▶ PROVIDED PASSAGE:
********
We ran tests where we consolidated two InnoDB production servers onto a single MyRocks server and showed that our hardware can handle the double workload. This was the final result we needed to show that MyRocks is capable of reducing our server requirements by half and gave us the confidence that we should switch from InnoDB to MyRocks.

What approach did Facebook take for deploying MyRocks in production?

Moving to a new storage engine for MySQL comes with some risk and requires extensive testing and careful planning. Starting the RocksDB deployment with our user databases that store the social graph data may seem counterintuitive. However, the team chose to go this route because of two mutually reinforcing reasons:

  1. Based on benchmark and production experiments, the efficiency gains were significant enough and proportional to the scale of the deployment
  2. The workload on our user database tier is relatively simple, well known, and something our engineering team could easily reason about as most of it comes from our TAO Cache.

The benefits we expect as well as further details on the MyRocks project can be found in Yoshinori's post.

Both MyRocks and MariaDB are open source projects that are made stronger with community involvement. How will it help MyRocks when MariaDB releases a supported version? How would you like to see the community get more involved?
********
▶ STUDY MATERIAL:
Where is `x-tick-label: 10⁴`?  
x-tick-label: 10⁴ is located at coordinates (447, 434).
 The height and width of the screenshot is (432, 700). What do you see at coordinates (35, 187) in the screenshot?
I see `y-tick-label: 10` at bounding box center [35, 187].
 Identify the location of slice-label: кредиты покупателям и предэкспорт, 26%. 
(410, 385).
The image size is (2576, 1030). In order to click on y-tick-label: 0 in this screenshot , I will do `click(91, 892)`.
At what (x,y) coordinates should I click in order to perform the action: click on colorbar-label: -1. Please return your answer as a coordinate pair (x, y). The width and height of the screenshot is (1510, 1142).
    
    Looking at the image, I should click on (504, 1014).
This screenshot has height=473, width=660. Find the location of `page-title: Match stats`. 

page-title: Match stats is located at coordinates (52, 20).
********
▶ WRITTEN TASK 1:
In the listing, reproduce the stretch from the line containing "Identify the location" through the line containing "The image size" without any changes.
▶ WRITTEN TASK 2:
Carry on the passage about Facebook's move to MyRocks, starting after its last sentence.
The MyRocks passage and the listing were taken from separate, unrelated sources.

▶ TASK RESULT 1:
 Identify the location of slice-label: кредиты покупателям и предэкспорт, 26%. 
(410, 385).
The image size is (2576, 1030). In order to click on y-tick-label: 0 in this screenshot , I will do `click(91, 892)`.

▶ TASK RESULT 2:
We expect MyRocks to get better faster when it is used beyond Facebook. But for that to happen it needs to be in a distribution like MariaDB Server that has great documentation, expert support, a community, and many power users. The community brings more skills, more use cases, and more energy to the MyRocks effort. We look forward to getting bug reports when MyRocks doesn't perform as expected, feature requests that we might have missed, and pull requests for bug fixes and new features.

I am most excited about attending conference talks about MyRocks presented by people who don't work at Facebook. While I think it is a great storage engine, the real test is whether other people find it useful — and hopefully useful enough that they want to talk and write about it.